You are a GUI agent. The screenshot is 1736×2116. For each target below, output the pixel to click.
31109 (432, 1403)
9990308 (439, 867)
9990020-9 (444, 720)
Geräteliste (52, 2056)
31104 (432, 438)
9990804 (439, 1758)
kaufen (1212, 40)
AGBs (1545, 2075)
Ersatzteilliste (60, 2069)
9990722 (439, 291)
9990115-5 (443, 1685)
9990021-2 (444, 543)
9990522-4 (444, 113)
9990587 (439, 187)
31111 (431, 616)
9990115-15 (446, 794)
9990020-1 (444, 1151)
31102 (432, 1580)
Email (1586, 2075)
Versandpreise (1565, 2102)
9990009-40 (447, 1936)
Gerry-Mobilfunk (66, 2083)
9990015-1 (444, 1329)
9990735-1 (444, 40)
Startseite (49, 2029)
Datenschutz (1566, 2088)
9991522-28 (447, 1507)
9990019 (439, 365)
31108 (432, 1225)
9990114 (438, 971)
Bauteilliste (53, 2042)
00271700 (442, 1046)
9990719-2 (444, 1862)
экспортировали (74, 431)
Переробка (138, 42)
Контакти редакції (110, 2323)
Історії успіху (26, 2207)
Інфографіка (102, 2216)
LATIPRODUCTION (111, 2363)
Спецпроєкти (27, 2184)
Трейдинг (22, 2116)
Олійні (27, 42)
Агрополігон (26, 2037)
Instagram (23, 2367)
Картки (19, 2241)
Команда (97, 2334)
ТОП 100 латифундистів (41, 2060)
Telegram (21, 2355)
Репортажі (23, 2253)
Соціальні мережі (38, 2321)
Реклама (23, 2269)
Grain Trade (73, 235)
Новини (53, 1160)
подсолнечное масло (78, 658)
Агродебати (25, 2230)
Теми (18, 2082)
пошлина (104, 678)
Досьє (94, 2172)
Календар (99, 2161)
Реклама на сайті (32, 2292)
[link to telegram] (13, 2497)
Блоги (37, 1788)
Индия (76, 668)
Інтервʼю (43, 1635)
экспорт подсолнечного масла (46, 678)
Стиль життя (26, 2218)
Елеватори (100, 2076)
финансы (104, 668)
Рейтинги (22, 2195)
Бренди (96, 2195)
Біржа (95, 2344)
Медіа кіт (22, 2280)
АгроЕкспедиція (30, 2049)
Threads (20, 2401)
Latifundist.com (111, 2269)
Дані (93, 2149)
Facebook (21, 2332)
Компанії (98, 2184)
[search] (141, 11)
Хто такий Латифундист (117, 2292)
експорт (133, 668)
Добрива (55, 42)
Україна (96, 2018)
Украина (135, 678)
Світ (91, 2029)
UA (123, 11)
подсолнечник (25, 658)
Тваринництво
++++++++
REQUIRED ACTION: Repeat word for word the lines above that run from the line containing "экспортировали (74, 431)" through the line containing "Telegram (21, 2355)", both ends included, and nothing else.

FINAL ANSWER:
экспортировали (74, 431)
Переробка (138, 42)
Контакти редакції (110, 2323)
Історії успіху (26, 2207)
Інфографіка (102, 2216)
LATIPRODUCTION (111, 2363)
Спецпроєкти (27, 2184)
Трейдинг (22, 2116)
Олійні (27, 42)
Агрополігон (26, 2037)
Instagram (23, 2367)
Картки (19, 2241)
Команда (97, 2334)
ТОП 100 латифундистів (41, 2060)
Telegram (21, 2355)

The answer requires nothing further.